Exercise details: Restate the data exactly as given and keep the pictures out.

------ Dataset content ------

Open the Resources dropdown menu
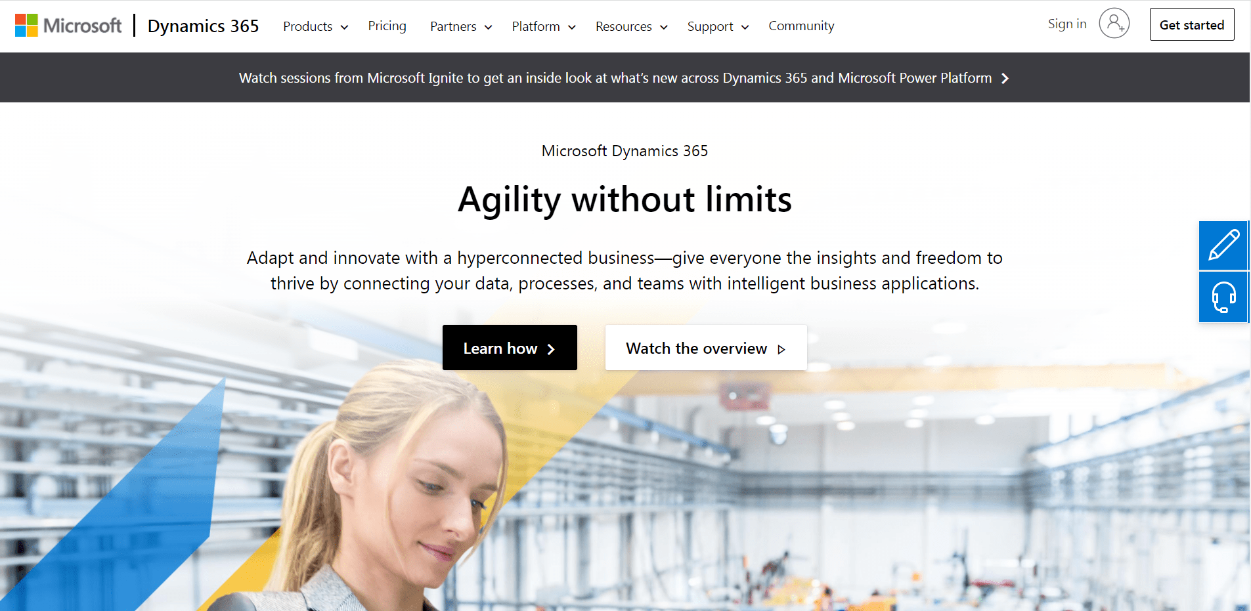This screenshot has width=1251, height=611. coord(631,26)
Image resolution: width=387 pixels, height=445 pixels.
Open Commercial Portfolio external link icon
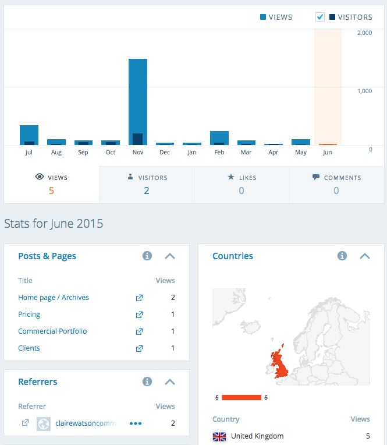(139, 331)
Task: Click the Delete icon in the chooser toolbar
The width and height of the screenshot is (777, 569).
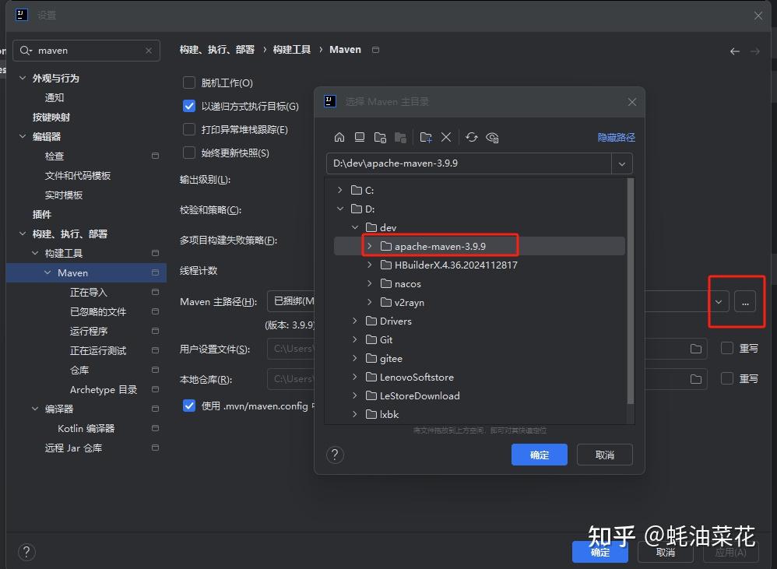Action: (x=446, y=137)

------

Answer section:
Open the Resources dropdown menu
This screenshot has width=1251, height=611. coord(631,26)
Image resolution: width=387 pixels, height=445 pixels.
Open Commercial Portfolio external link icon
(139, 331)
Task: Click the Delete icon in the chooser toolbar
The width and height of the screenshot is (777, 569).
Action: (x=446, y=137)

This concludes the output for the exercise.